Working data.
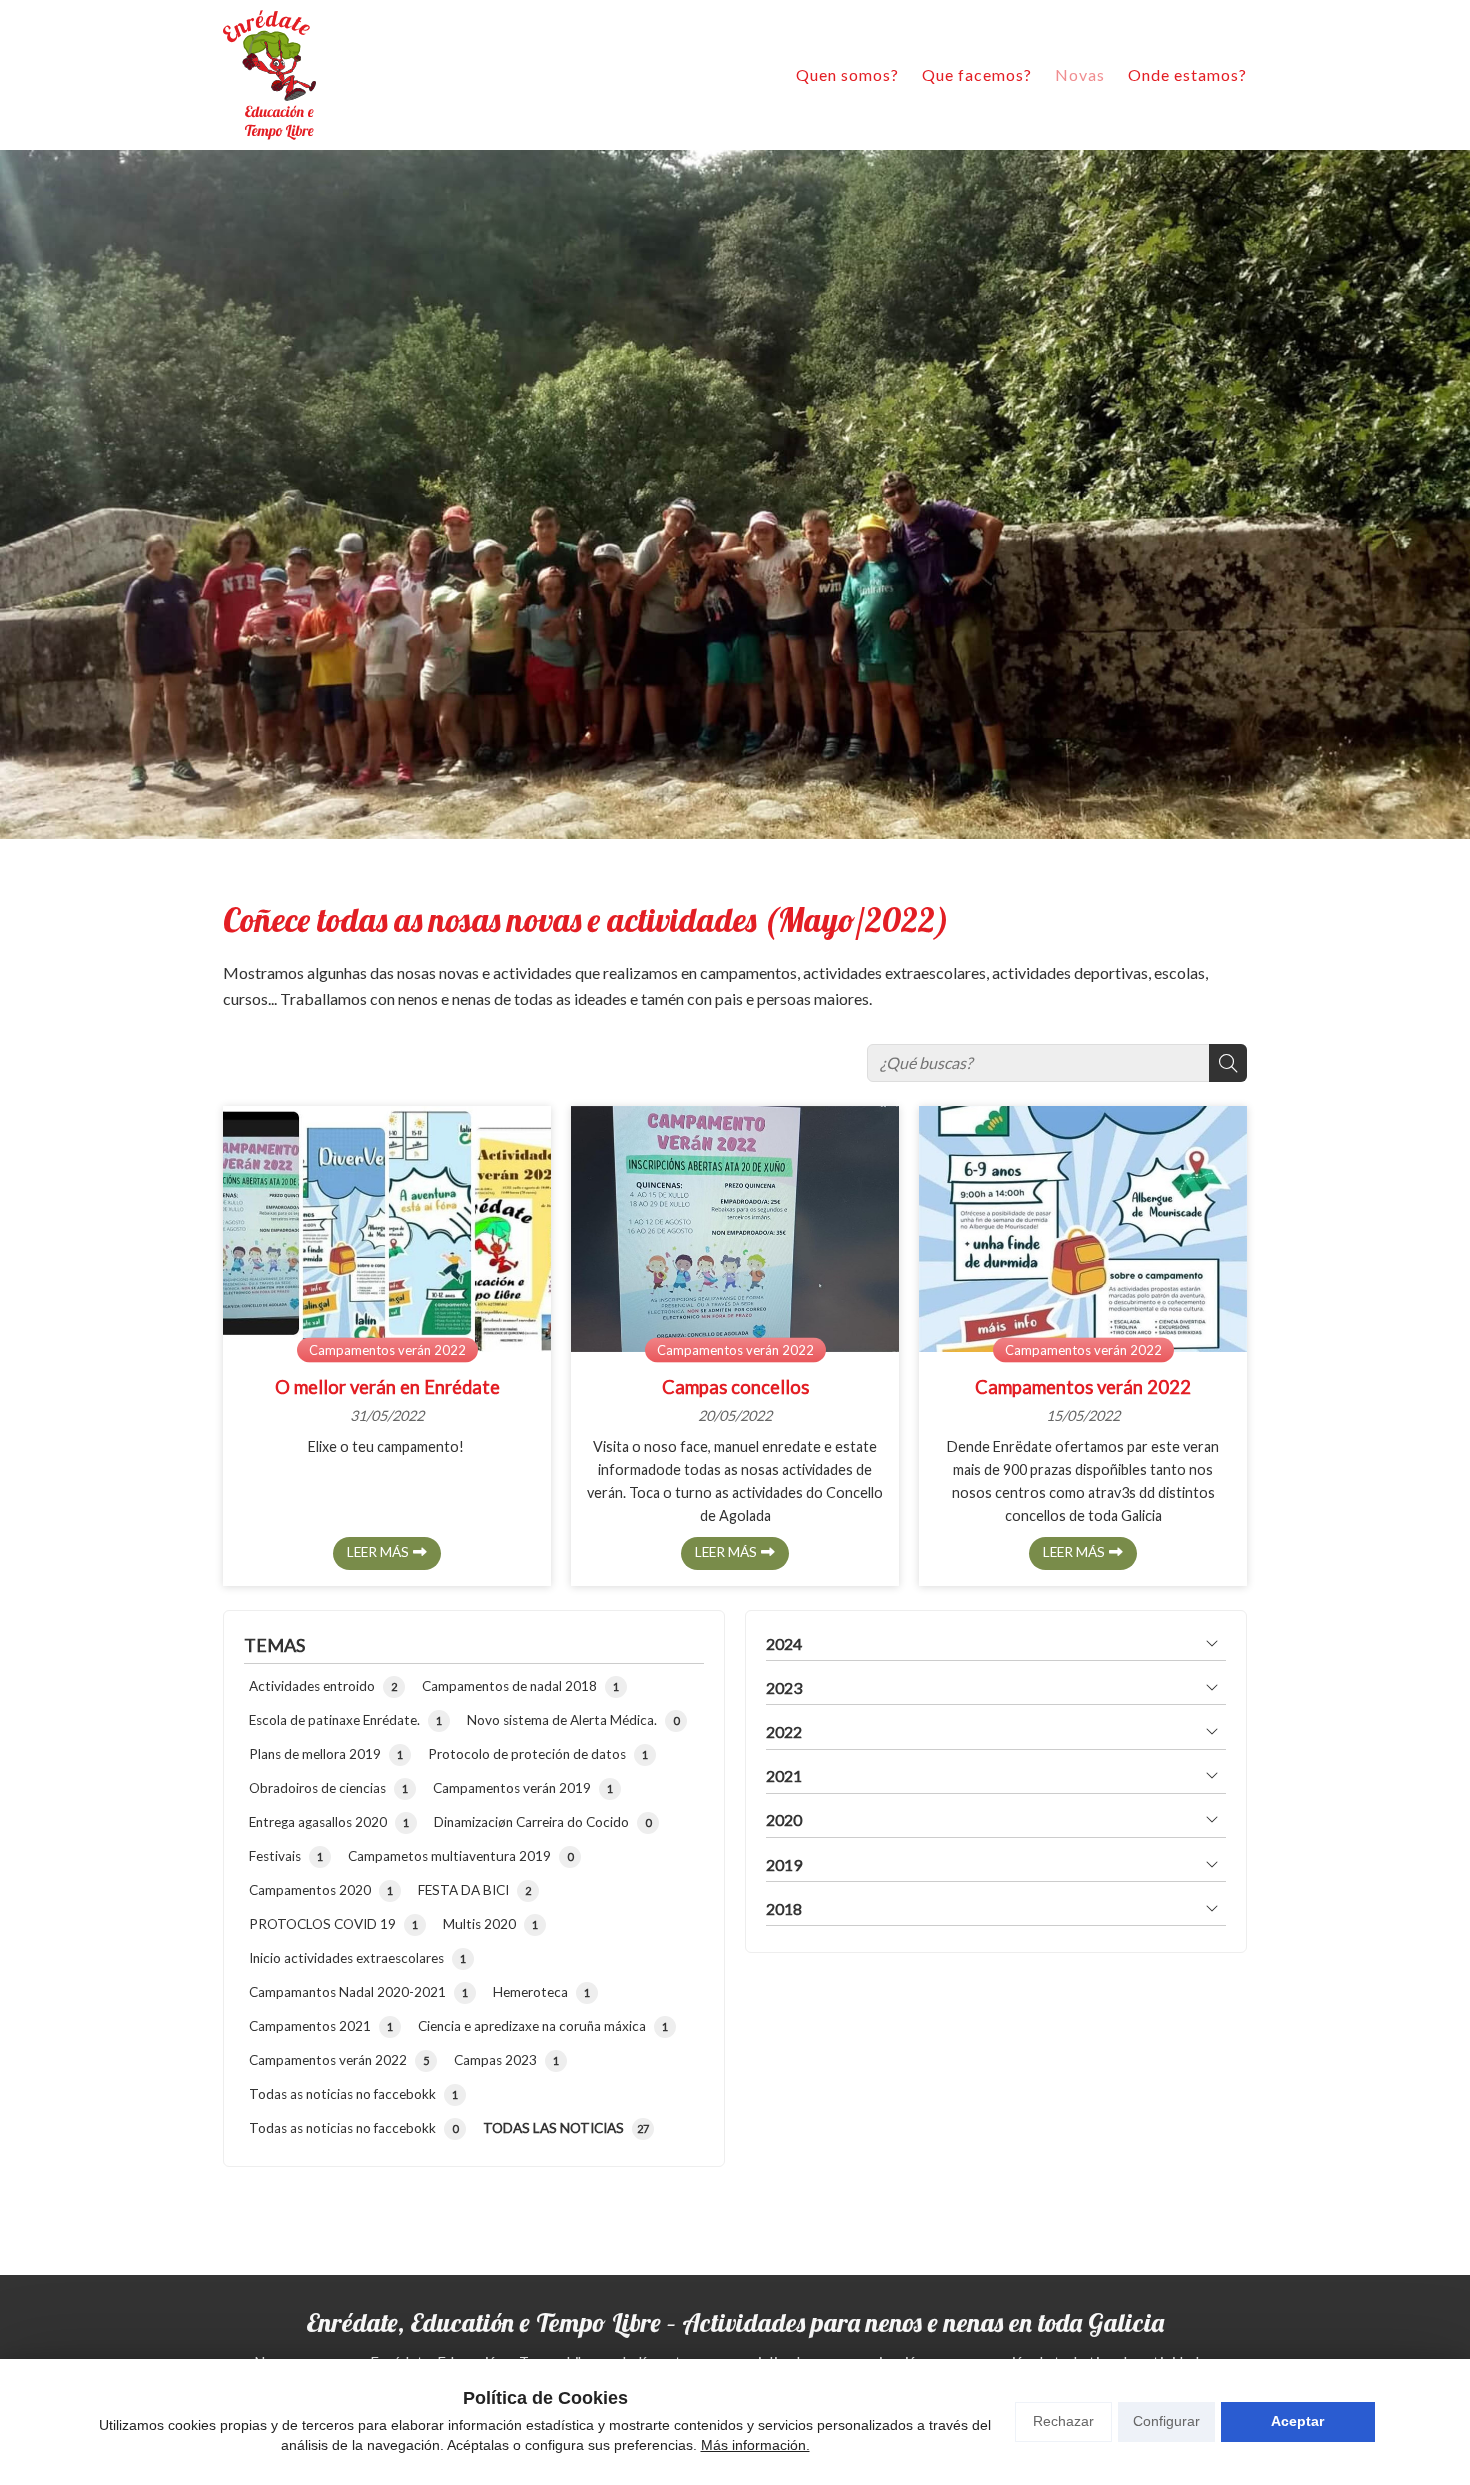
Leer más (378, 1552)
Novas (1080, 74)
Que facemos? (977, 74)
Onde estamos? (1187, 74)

==

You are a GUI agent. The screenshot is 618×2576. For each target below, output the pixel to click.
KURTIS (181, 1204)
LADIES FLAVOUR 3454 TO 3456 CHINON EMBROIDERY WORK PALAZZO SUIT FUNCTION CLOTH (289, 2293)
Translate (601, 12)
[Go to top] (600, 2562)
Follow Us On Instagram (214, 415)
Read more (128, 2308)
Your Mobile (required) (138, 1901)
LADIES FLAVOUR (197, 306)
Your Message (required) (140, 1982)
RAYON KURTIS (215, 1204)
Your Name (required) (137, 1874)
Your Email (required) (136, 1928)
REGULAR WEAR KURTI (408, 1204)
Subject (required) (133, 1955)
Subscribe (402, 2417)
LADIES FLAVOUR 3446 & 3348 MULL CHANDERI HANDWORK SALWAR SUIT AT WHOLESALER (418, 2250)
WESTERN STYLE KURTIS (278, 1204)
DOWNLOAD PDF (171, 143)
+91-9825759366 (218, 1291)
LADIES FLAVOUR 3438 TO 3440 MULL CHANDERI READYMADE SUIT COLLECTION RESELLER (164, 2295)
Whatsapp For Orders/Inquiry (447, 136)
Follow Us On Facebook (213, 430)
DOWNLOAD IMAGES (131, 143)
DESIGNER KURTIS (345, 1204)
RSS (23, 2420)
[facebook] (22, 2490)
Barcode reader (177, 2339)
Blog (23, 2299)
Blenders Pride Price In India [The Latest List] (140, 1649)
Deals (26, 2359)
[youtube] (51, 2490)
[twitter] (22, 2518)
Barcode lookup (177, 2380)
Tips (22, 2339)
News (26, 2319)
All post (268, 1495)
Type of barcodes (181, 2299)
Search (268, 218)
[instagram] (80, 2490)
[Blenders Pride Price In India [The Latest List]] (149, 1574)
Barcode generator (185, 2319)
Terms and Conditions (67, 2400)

--

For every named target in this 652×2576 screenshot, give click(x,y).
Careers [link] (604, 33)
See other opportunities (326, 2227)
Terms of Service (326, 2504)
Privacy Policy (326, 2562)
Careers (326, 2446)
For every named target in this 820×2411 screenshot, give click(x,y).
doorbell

Assignment.
For each line of the listing that holds the word "Blenders", show that line.

Solution below.
Blenders Pride Price In India [The Latest List] (140, 1649)
[Blenders Pride Price In India [The Latest List]] (149, 1574)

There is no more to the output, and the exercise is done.